Protégé par l'administration Reagan
C’est l’administration Reagan qui a empêché le Congrès de condamner Saddam Hussein pour avoir utilisé du gaz toxique. Le Département d’État américain a essayé de le protéger lorsqu’il a gazé ses concitoyens kurdes en 1988 à Halabja en faisant courir le bruit, alors qu’il savait que c’était faux, que des avions iraniens avaient largué ce gaz. Et les États-Unis ont finalement sauvé le régime de Saddam Hussein en escortant les pétroliers, qui transportaient du brut exporté par les pays du Golfe, pendant que l’aviation irakienne attaquait en toute liberté les pétroliers venus des ports iraniens. Washington a même pardonné à Saddam Hussein l’attaque qu’un des ses avions a menée par erreur en 1987 contre un destroyer américain, tuant 37 membres de son équipage.
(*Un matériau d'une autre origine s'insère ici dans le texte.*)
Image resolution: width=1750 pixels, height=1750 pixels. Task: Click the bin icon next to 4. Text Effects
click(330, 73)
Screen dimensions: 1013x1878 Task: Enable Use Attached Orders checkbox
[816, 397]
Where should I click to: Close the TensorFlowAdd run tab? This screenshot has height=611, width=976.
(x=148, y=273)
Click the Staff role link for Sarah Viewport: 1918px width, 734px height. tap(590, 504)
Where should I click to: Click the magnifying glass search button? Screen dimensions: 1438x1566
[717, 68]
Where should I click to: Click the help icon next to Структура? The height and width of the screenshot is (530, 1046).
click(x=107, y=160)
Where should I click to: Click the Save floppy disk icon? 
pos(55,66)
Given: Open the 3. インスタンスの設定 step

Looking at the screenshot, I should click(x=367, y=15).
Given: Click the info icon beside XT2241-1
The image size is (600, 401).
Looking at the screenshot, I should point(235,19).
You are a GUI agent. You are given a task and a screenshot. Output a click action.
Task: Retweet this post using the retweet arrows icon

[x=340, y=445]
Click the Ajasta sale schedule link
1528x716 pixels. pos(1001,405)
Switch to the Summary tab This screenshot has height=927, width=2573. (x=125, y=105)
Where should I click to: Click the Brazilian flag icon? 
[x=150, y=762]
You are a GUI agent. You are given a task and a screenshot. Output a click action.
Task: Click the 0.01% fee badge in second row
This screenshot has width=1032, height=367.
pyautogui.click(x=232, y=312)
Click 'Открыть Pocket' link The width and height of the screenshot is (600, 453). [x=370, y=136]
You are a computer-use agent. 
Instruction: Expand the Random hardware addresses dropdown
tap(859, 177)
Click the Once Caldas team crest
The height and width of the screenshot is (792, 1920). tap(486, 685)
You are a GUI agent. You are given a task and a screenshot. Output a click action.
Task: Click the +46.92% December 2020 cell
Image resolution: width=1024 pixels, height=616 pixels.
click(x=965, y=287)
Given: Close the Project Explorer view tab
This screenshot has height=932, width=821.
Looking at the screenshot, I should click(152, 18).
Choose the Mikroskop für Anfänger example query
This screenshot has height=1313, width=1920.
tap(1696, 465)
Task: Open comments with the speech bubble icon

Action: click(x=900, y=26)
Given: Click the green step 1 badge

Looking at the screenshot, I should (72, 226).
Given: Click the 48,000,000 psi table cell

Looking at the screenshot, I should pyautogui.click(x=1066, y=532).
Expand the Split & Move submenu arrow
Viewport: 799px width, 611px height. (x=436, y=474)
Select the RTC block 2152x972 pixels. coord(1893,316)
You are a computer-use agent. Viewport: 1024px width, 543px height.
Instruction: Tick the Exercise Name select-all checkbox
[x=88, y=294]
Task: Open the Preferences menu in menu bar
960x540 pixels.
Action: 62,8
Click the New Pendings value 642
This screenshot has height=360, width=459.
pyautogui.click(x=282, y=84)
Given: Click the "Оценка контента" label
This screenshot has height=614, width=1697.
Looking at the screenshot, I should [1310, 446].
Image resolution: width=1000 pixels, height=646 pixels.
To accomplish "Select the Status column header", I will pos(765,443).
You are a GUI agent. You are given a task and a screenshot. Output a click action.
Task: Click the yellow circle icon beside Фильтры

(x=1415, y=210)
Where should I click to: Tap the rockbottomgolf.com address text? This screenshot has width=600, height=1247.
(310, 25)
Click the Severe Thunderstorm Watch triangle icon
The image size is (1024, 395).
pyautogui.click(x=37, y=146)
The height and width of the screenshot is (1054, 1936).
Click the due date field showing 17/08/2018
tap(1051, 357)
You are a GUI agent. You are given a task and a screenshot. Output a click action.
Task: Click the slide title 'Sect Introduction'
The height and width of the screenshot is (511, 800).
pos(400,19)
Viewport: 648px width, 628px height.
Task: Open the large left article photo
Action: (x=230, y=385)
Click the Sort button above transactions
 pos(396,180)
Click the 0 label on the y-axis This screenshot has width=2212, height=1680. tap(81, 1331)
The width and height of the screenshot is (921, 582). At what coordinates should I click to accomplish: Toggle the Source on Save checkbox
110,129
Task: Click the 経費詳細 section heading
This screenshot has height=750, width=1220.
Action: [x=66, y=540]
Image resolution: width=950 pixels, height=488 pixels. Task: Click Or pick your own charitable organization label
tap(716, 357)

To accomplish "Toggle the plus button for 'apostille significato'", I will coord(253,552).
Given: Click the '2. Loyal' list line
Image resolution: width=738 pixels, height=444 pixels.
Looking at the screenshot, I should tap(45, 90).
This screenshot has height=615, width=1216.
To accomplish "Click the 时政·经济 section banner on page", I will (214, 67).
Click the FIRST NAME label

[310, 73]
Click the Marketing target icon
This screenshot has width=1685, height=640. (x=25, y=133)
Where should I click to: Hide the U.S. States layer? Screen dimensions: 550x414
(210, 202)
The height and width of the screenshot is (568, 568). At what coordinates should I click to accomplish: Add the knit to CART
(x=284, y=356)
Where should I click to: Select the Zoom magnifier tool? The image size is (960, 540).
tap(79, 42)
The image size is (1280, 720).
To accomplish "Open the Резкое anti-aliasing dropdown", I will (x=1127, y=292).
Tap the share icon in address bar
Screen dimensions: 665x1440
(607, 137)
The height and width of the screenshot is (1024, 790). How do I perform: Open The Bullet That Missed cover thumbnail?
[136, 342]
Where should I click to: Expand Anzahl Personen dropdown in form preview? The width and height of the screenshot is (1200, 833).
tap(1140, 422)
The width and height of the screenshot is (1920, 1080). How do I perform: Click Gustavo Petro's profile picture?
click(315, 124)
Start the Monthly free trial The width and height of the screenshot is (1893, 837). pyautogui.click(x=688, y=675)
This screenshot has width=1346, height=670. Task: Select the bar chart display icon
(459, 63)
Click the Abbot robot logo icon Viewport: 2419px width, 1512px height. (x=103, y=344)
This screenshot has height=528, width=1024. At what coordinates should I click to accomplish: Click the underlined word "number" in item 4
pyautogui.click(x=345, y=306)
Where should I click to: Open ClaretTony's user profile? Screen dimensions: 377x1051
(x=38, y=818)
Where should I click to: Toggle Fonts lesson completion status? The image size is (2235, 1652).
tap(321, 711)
Et c’est le père de George W. Bush qui a poussé à la rébellion les Chiites et les Kurdes d’Irak, après que Saddam Hussein eut été chassé du Koweït en 1991, mais il n’a pas cru bon d’envoyer l’aviation américaine pour protéger les Chiites du massacre alors qu’ils n’avaient fait que répondre à son appel. Les États-Unis ont été profondément mêlés, d’une façon ou d’une autre, aux plus grands crimes de Saddam Hussein. C’est pourquoi ils ne pouvaient permettre aucun procès qui entrerait dans les détails de ces crimes.
Pour éviter cela, les conseillers en communication de l’actuelle administration Bush ont fait passer d’abord l’affaire de Dujail, avant les autres qui concernent des crimes plus graves, sachant parfaitement qu’elles n’auraient plus d’objet une fois que la peine de mort aurait été confirmée pour la première. Il ne sera donc pas nécessaire de laver le linge sale en public. Mais cela signifie que le procès de l’homme qui a été pendu samedi était une honteuse mascarade. Et surtout qu’il n’a pas été exécuté pour le bon crime.
*L'auteur est un journaliste indépendant canadien, basé à Londres. Ses articles sont publiés dans 45 pays. Son dernier livre, Futur Imparfait, est publié au Canada aux Éditions Lanctôt.